During the past six years, five major pipeline projects that were designed to ship Appalachian gas to East Coast markets have been canceled, for the most part due to regulatory impasses and associated costs. A recent exception is the 303-mile (487-km) Mountain Valley Pipeline (MVP) from the Marcellus shale, under development by Equitrans Midstream and NextEra Energy.
Although already 94% complete, it literally took an act of Congress to finally clear the path this year for MVP’s completion. On June 3, President Joe Biden signed legislation that raised the nation’s debt limit and ratified and approved all permits and authorizations necessary for the construction and initial operation of MVP.
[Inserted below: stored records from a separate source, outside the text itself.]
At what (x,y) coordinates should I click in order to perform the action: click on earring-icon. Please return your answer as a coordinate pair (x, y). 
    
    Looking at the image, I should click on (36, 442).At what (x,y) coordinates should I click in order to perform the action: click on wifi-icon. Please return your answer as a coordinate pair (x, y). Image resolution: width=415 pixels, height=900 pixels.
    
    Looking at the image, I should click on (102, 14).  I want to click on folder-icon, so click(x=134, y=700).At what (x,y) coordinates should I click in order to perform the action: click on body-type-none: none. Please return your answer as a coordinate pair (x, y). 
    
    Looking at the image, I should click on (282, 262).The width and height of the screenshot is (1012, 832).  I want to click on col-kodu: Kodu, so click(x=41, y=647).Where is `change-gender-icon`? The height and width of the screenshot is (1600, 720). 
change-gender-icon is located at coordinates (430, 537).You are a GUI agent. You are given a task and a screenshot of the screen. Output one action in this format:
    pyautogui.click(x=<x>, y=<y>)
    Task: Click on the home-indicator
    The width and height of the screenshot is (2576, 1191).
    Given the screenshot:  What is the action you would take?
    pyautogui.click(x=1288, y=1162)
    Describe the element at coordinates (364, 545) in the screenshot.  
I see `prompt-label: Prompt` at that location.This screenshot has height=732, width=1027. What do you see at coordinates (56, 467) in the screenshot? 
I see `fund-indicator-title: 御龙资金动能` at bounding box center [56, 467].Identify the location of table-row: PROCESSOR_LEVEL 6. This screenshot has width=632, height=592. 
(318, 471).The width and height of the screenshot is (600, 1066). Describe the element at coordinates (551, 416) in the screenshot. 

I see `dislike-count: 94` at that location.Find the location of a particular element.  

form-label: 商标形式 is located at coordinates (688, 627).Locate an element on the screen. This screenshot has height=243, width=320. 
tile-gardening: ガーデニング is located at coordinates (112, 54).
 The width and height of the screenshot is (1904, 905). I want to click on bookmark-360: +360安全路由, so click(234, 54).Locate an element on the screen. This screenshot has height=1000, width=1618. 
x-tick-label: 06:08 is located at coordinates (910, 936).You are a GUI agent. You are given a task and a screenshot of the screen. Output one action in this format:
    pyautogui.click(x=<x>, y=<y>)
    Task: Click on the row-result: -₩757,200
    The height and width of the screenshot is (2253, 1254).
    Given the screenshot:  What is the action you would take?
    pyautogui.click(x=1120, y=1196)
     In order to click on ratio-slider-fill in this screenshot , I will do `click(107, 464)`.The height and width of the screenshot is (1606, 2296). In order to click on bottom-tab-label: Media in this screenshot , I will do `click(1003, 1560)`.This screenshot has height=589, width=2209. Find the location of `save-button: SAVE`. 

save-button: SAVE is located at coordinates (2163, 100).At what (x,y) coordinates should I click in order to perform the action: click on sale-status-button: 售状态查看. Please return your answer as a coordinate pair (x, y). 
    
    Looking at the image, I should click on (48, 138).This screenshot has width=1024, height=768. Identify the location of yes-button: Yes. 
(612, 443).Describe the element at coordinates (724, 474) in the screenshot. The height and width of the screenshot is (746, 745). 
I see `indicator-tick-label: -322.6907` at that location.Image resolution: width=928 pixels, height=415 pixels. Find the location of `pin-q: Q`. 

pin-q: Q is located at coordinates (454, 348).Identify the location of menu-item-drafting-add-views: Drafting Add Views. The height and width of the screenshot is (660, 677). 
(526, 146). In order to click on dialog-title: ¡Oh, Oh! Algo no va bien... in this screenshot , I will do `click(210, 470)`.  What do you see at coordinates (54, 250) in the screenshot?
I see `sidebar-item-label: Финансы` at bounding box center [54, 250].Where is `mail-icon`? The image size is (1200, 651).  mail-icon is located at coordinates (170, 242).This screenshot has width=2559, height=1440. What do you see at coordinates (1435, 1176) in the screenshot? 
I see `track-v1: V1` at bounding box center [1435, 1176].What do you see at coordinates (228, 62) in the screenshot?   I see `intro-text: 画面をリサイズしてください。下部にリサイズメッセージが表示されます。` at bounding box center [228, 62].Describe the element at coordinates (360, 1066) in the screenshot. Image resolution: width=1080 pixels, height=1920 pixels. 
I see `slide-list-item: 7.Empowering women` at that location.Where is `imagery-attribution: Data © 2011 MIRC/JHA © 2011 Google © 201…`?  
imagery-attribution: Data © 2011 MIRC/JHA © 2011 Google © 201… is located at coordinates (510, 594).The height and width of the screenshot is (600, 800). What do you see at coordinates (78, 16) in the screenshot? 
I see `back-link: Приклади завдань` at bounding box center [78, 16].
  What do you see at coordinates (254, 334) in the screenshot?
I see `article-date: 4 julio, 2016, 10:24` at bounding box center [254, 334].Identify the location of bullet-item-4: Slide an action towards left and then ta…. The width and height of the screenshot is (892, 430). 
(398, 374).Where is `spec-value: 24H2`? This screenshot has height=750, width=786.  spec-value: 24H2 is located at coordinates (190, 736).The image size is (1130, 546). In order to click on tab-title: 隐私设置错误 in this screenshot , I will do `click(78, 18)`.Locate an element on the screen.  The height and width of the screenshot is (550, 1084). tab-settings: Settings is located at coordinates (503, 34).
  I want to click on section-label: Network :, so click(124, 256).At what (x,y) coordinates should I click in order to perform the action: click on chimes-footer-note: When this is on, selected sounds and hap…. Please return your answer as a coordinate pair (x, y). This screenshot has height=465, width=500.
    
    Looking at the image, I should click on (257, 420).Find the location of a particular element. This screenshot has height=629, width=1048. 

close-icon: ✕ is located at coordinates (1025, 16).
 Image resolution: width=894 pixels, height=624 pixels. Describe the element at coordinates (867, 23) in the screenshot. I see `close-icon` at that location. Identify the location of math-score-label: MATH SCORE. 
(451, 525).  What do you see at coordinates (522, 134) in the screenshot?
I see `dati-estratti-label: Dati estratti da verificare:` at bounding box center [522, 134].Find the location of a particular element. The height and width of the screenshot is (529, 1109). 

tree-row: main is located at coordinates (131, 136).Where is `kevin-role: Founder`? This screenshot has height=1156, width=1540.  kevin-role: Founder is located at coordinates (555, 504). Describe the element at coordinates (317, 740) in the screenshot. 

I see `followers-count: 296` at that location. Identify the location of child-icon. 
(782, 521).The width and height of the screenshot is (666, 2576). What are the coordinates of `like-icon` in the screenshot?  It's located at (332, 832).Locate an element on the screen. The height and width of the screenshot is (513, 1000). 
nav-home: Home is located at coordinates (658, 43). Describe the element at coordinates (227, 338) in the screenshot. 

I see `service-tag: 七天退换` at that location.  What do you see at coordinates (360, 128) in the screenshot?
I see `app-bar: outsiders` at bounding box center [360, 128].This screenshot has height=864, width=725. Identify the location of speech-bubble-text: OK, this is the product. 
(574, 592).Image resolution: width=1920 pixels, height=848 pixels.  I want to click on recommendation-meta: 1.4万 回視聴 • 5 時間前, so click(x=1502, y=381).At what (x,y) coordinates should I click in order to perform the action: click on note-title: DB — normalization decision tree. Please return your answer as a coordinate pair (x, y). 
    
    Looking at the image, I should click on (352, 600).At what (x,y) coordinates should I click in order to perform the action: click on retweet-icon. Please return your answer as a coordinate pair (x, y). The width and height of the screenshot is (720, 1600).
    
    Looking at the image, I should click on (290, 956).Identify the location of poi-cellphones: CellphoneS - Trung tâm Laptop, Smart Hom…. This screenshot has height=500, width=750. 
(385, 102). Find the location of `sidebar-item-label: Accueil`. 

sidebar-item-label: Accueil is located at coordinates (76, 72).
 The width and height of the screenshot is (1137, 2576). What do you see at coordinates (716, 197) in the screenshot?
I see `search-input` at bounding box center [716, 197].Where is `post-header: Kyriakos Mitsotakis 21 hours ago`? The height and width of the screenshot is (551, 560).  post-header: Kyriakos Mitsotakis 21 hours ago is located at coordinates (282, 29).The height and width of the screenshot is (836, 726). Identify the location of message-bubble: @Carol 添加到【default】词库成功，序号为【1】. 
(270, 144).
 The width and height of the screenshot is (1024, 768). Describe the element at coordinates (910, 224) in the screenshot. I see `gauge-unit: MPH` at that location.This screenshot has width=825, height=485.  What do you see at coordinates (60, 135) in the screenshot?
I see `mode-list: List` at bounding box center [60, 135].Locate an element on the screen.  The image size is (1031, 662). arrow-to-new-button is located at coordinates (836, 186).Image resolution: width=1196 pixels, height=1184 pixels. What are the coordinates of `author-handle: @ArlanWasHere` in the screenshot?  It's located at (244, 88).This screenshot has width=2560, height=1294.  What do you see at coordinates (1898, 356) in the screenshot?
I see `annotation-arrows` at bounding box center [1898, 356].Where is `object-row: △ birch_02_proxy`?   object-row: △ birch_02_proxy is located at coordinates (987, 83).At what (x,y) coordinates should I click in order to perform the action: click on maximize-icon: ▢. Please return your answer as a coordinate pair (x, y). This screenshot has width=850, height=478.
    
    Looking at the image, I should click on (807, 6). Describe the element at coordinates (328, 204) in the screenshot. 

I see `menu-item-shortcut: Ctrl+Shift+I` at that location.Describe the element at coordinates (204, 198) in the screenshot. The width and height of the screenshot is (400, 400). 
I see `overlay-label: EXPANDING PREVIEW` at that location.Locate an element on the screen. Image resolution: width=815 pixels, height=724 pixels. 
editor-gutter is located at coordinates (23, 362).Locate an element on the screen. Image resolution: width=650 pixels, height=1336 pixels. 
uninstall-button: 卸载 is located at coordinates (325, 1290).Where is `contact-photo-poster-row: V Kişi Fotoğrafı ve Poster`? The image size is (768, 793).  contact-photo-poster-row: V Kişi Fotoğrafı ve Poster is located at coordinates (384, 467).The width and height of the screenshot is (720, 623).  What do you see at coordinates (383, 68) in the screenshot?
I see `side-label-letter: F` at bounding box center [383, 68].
The legislation directs federal agencies to maintain such authorizations and requires the Secretary of the Army to issue all permits or verifications necessary to complete project construction and allow for MVP’s operation and maintenance.
Given the legislation, and assuming the timely issuance of the few remaining authorizations, Equitrans said it intends to work with its project partners to complete construction of MVP by year-end 2023, at an estimated total project cost of approximately $6.6 billion.